# Welcome foolish mortals.



## skullboy (Sep 5, 2006)

Anyone know where to get Disneys intro to haunted mansion?The "Welcome foolish mortals" with organ music after?I have not had any luck,Thanks.


----------



## Halloweiner (Oct 2, 2003)

Your best bet would be http://www.doombuggies.com under their Media Section. They have a lot of the sounds from the HM.


----------



## skullboy (Sep 5, 2006)

I was able to listen to it but could not download.I was looking to copy it for my haunt.


----------



## Scarey Jon (Oct 6, 2006)

Try this link http://www.grimghosts.com/secrets/SCsource.html, it has the organ but I do not know if it has the narrator.

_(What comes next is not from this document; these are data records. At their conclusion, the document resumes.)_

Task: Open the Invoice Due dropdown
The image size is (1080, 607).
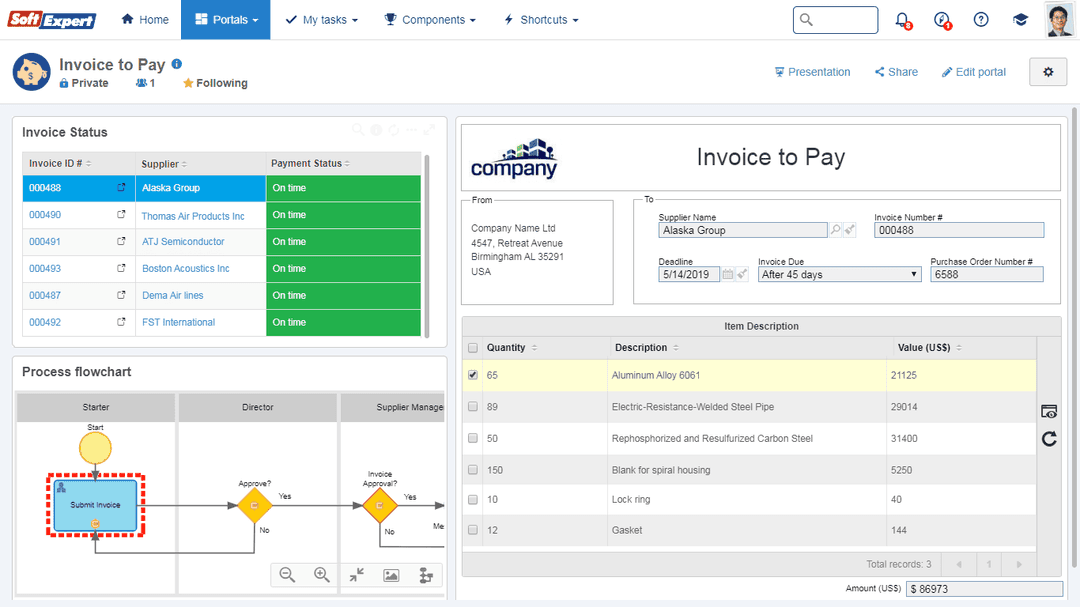Action: coord(913,273)
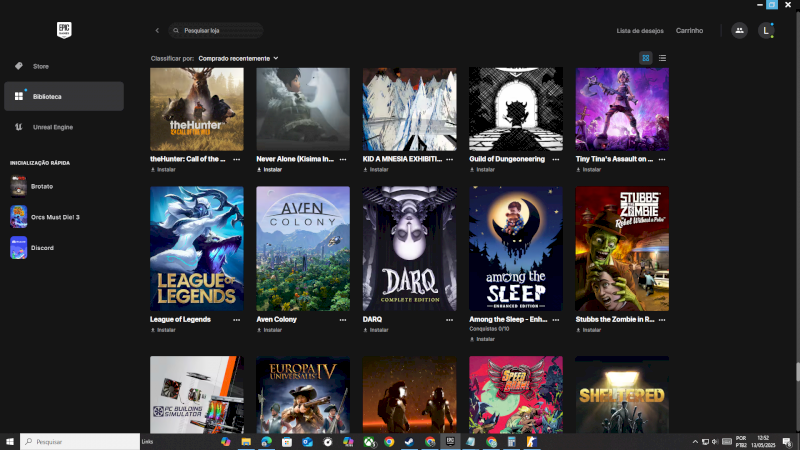
Task: Open Steam from the Windows taskbar
Action: pyautogui.click(x=409, y=441)
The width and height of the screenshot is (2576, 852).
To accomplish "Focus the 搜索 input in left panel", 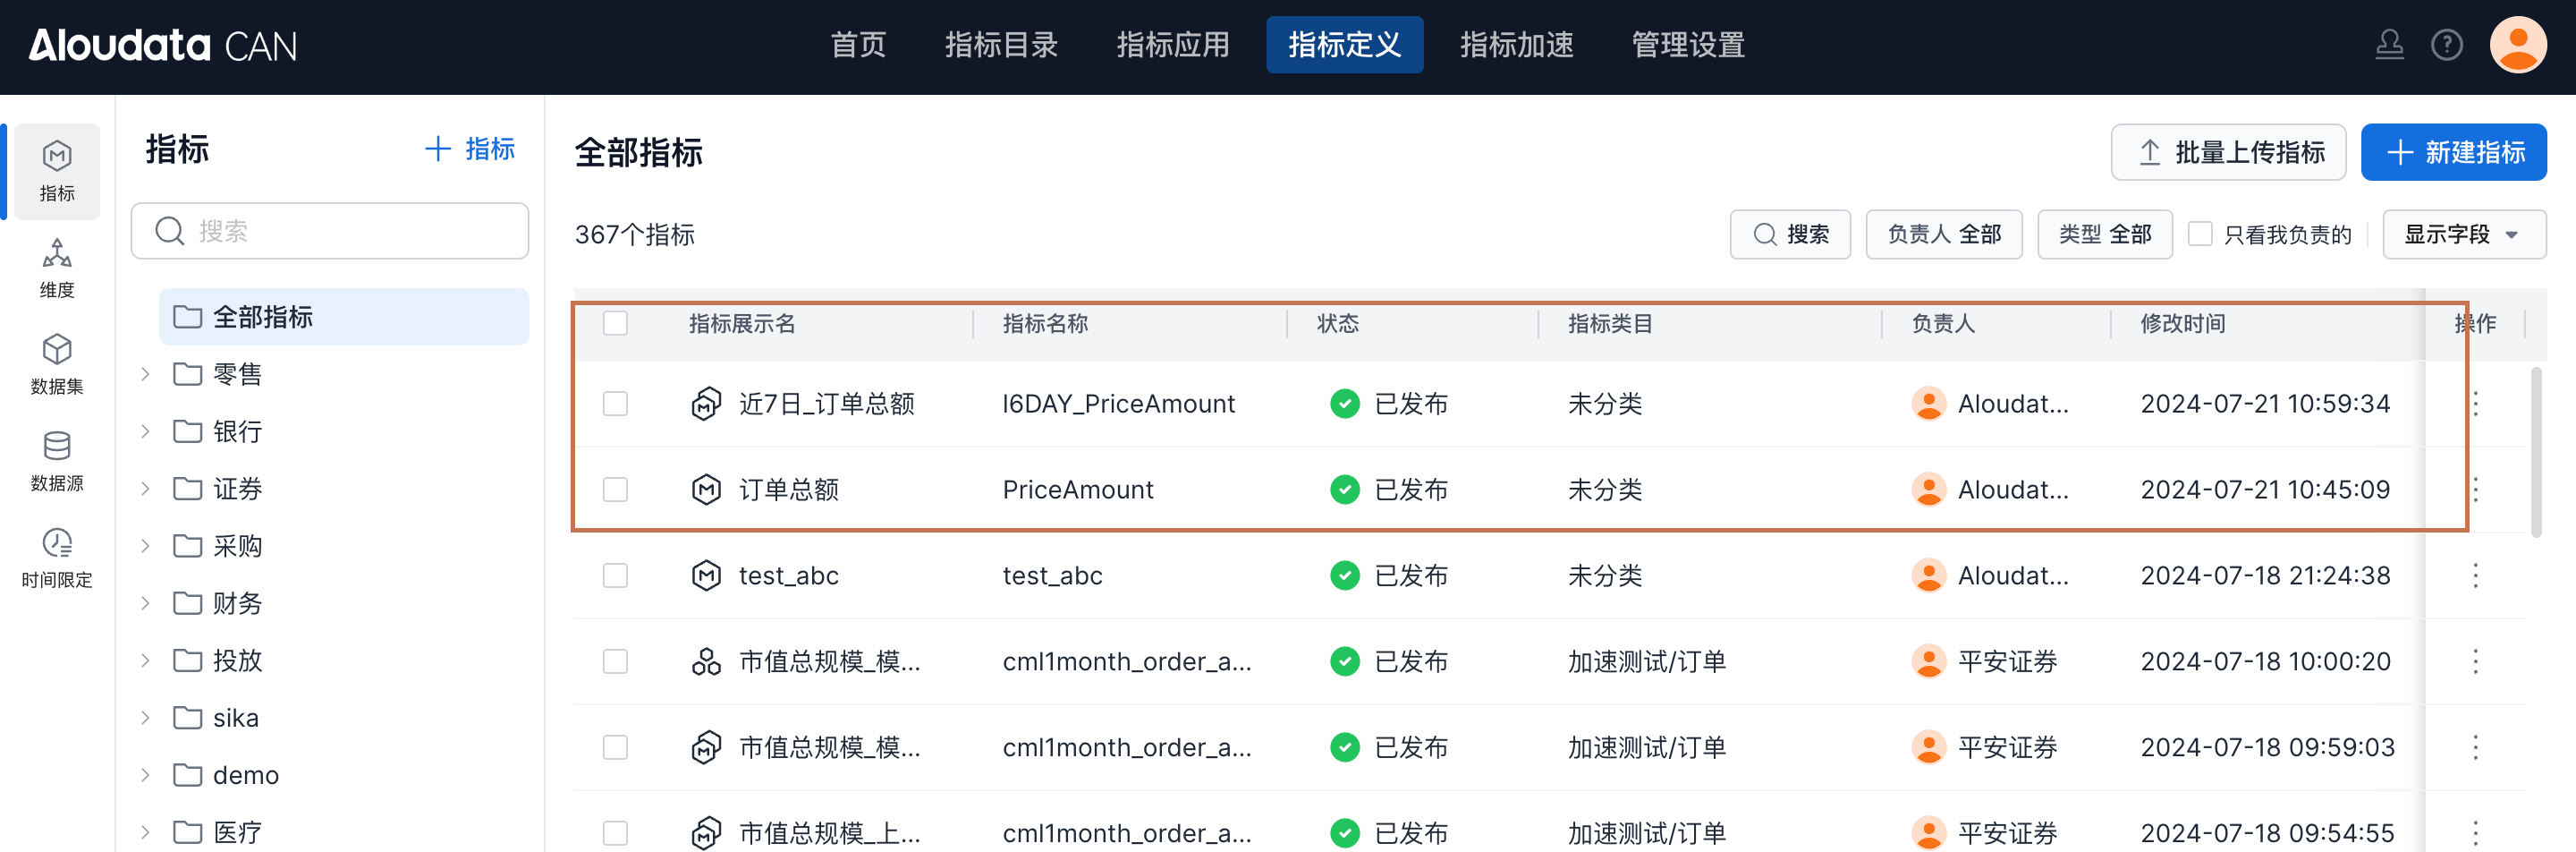I will point(345,231).
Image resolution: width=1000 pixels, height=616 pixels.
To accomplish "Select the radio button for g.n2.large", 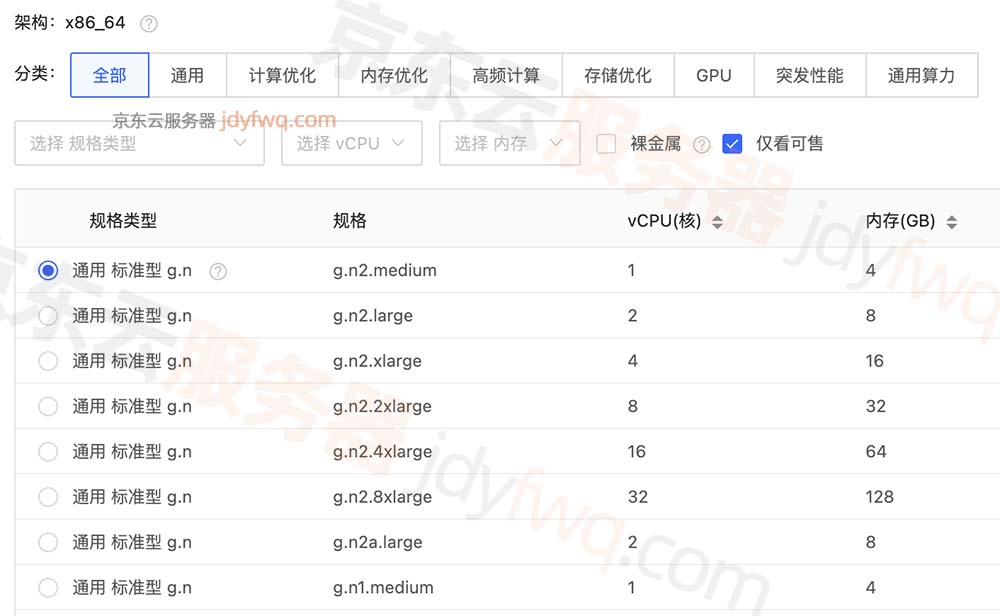I will [x=47, y=316].
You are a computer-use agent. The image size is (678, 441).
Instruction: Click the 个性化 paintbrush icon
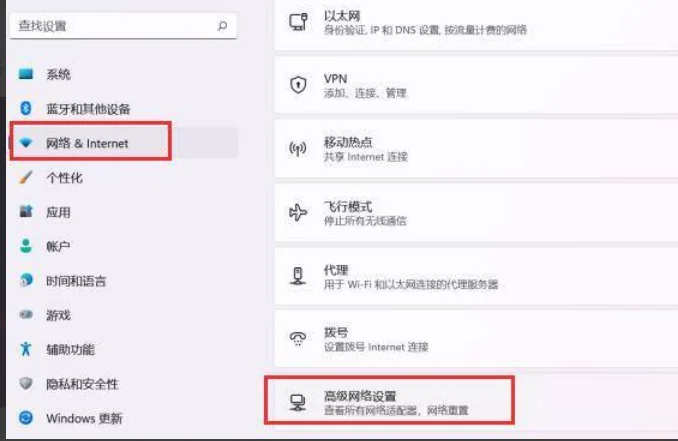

You could try recording the narrator from the doombuggies site and place it before the organ part. I plan on trying something similar with the grim grinning ghosts song.


----------



## chesneystevegh (Oct 29, 2005)

is this what you are looking for?

http://members.aol.com/kwkprod/hmintro.wav


----------



## HARRY HAMMOCK (Oct 5, 2006)

What I'am looking for is the 1969 Haunted Mansion soundtrack with Ron Howard.I have the album,but would love to download it on my computer to burn a cd from.Anyone know where I can get this?Thanks,Harry


----------



## chesneystevegh (Oct 29, 2005)

i'll look for you. see if i can come up with it.


----------



## chesneystevegh (Oct 29, 2005)

Look here they have 4 different versions. I'm not sure which one you want. Hope this is the right one.

http://dw56.250free.com/DisneyAlbumLinkPage.html


----------



## HARRY HAMMOCK (Oct 5, 2006)

That is it!Thank ya sir for your help.I clicked on the cassette to save it and it pops up "the ghost hosts says sorry".So I'll email the guy and see if he can get it for me.Again I appreciate the help.Harry


----------



## chesneystevegh (Oct 29, 2005)

yw. my name is laura. i like the gh show that's y i have that.


----------



## Halloweiner (Oct 2, 2003)

HARRY HAMMOCK said:


> That is it!Thank ya sir for your help.I clicked on the cassette to save it and it pops up "the ghost hosts says sorry".So I'll email the guy and see if he can get it for me.Again I appreciate the help.Harry


That'd be me. PM me your email addy, and I'll YouSendIt to you.


----------



## skullboy (Sep 5, 2006)

chesneystevegh said:


> is this what you are looking for?
> 
> http://members.aol.com/kwkprod/hmintro.wav


Thats it,Thank You.Now All I need to do is transfer it.Thanks again.


----------



## chesneystevegh (Oct 29, 2005)

yw. i'm glad i could help you find it.


----------



## Rich B (Sep 23, 2005)

http://theslaughteredlambpub.blogspot.com/

On Fri the 13th they posted the official soundtrack from the Haunted Mansion including Paris & Tokyo versions as well as interviews....... And they aslo posted the Pirates of the Carribean ride soundtrack


----------